Tournament, you say? Yep. A good portion of Dragon’s premiere deals with a King’s Landing tournament Viserys is hosting in honor of his wife’s pregnancy, and his soon-to-be-born heir. Cue the Game of Thrones Season 1 flashbacks! And as in that competition, blood is spilled and familiar names are thrown about—Baratheon, to name one. But as Rhaenyra and Alicent watch Daemon lose to young knight Criston Cole (Fabien Frankel) of Dorne, the king is drawn from the celebration and given grave (but predictable, if you’ve seen these types of shows) news. His wife is unlikely to survive childbirth, and he must decide whether it’s worth cutting open her womb in hopes of saving the child, or, as he’s told, “leaving it to the gods.” In the end, Viserys tells the physicians to go through with the procedure… and both his wife and his just-born son die, anyway.
It’s a horrible tragedy for the realm, for Viserys, and for young Rhaenyra, who was close with her mother. As she tells Daemon at the queen’s funeral, even if her father needs her to console him, she’ll “never be a son.” Daemon, on the other hand, is significantly less heartbroken by the news; in celebration, he rents out one of the brothels for himself and his gold cloaks, and he laughs about the king’s “heir for a day.”
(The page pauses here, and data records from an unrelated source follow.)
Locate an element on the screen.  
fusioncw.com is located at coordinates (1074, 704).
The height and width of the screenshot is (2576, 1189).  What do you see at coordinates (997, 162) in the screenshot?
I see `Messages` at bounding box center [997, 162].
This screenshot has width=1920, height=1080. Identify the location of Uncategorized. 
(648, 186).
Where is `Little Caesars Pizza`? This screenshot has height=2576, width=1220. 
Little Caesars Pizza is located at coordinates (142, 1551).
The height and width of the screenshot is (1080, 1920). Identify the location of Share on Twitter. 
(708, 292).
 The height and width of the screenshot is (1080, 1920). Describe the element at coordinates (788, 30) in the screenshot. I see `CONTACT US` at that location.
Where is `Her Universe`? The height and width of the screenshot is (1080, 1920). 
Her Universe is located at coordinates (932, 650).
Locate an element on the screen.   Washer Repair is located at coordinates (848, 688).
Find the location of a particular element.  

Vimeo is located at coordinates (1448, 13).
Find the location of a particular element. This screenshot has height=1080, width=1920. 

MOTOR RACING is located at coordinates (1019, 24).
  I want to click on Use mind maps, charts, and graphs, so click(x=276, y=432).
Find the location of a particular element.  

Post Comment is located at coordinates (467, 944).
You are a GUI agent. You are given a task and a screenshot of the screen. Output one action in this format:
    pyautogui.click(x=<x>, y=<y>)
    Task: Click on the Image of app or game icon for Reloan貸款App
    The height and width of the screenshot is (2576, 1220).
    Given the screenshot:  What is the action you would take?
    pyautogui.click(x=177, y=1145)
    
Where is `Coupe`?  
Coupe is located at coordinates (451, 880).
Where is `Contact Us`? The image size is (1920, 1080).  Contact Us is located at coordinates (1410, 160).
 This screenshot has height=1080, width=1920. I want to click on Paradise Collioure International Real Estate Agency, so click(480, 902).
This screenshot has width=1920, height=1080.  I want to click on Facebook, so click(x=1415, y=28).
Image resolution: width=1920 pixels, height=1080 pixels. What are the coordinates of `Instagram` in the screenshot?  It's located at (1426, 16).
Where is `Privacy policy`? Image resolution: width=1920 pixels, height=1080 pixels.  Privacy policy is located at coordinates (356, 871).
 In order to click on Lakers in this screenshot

Word of this reaches the grieving Viserys, and enraged, he summons his brother before him as he sits the Iron Throne. He orders Daemon to leave King’s Landing and return to his wife, Rhea (for whom Daemon makes no secret of his dislike), making it clear he is no longer heir to the throne. If he isn’t, then who is?
Rhaenyra, that’s who! After his argument with Daemon, Viserys meets with Rhaenyra and asks her what she sees when she looks at the Targaryen dragons. “I suppose I see us,” she says. “Everyone says Targaryens are closer to gods than to men, but they say that because of our dragons. Without them, we’re just like everyone else.” After stressing to her that the Targaryens do not control their dragons (“They’re a power men should not have trifled with”), he tells her he is naming her his heir… and lets her in on a secret that’ll become relevant in 100-ish years about the brewing darkness beyond the wall. He also gives her a dagger, which some fans might recognize as the same that Arya (Maisie Williams) used to kill the Night King.
After that, the matter of succession is settled. Dressed in resplendent royal finery, Rhaenyra stands before representatives from the great houses as they pledge their loyalty to House Targaryen, and to her. But if Alicent’s expression is any indication, she’s not necessarily pleased to find her best friend coming into power—and her father’s insistence that she go “to comfort” the king while wearing one of her late mother’s dresses feels less friendly and more like moving a chess piece in a game of power. And of course, there’s still Daemon to consider, who soars away from King’s Landing atop his dragon with one of the women from the brothel. The succession might be settled, but trouble’s undoubtedly brewing for House Targaryen… and, as Rhaenyra said in the episode’s initial voice-over, “the only thing that can tear apart the house of the dragon is itself.”